Superstar surgeons are only successful in making 50% of 58-year-old men and 25% of 65 year old men “happy” when happy is defined as staying cured, not leaking urine and having a modicum of erectile function.

A prostate cancer diagnosis is dangerous, even if the terrible risks of over treatment are ignored.  This year the New England Journal of Medicine reported that in first 3 months after a diagnosis of prostate cancer, the rate of heart attack and suicides both increase by about 200%.

Even though the Task Force is entirely correct about the dangers of over treatment, PSA is an inexpensive test that’s proven to saves lives; it is here to stay. In reality, the essence of the problem is not PSA.  The problem resides in the mindsets of the doctors and patients. The doctors doing the biopsies, the urologists who are surgeons, are intensively trained to be action oriented.

The general populace is just as much to blame because the average person knows next to nothing about prostate cancer. When confronted with the shock of a cancer diagnosis, patients naturally assume prostate cancer just as deadly as other cancers.  Surgical removal seems like the most logical way to proceed.

No one has any idea what they are getting into before they are diagnosed. Yet more than a million men rush into a prostate biopsy every year wondering, “Do I have prostate cancer?”  But what are they wondering about?  It is a medical fact that more than half of elderly men harbor some form of prostate cancer. Even men with normal PSA levels will have a positive prostate biopsy 20% of the time.
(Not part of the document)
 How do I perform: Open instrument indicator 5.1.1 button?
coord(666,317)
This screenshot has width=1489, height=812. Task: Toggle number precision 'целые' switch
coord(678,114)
If you are going to have a biopsy, prepare yourself to have prostate cancer.

So if PSA is abnormal, say between 2 and 10, what should a man do?  First, an individual’s risk of having cancer can accurately be estimated prior to biopsy using a calculator which is available on the web.  The calculator can be accessed by googling “PCPT Risk Calculator.” The real value in this calculator is its capacity to predict the risk of having high-grade prostate cancer, the type of prostate cancer that does require treatment.

In addition, men should consider measuring the size of their prostate gland with MRI or ultrasound. Men with a prostate gland that is in the 30-60 cc range are only one-fourth as likely to have prostate cancer as a man with a prostate that is less than 30 cc. Men with a prostate volume more than 60 cc are only one-tenth as likely to have prostate cancer as a man with a prostate less than 30 cc. High quality imaging with color Doppler ultrasound or 3T MRI can also “see” cancers, especially the larger more malignant types that need treatment.

It’s understandable that people are uninterested in these mundane issues prior to a diagnosis. They think they don’t have it.  The sad fact is that the majority of elderly men do have it.  All it takes is a biopsy to open Pandora’s Box.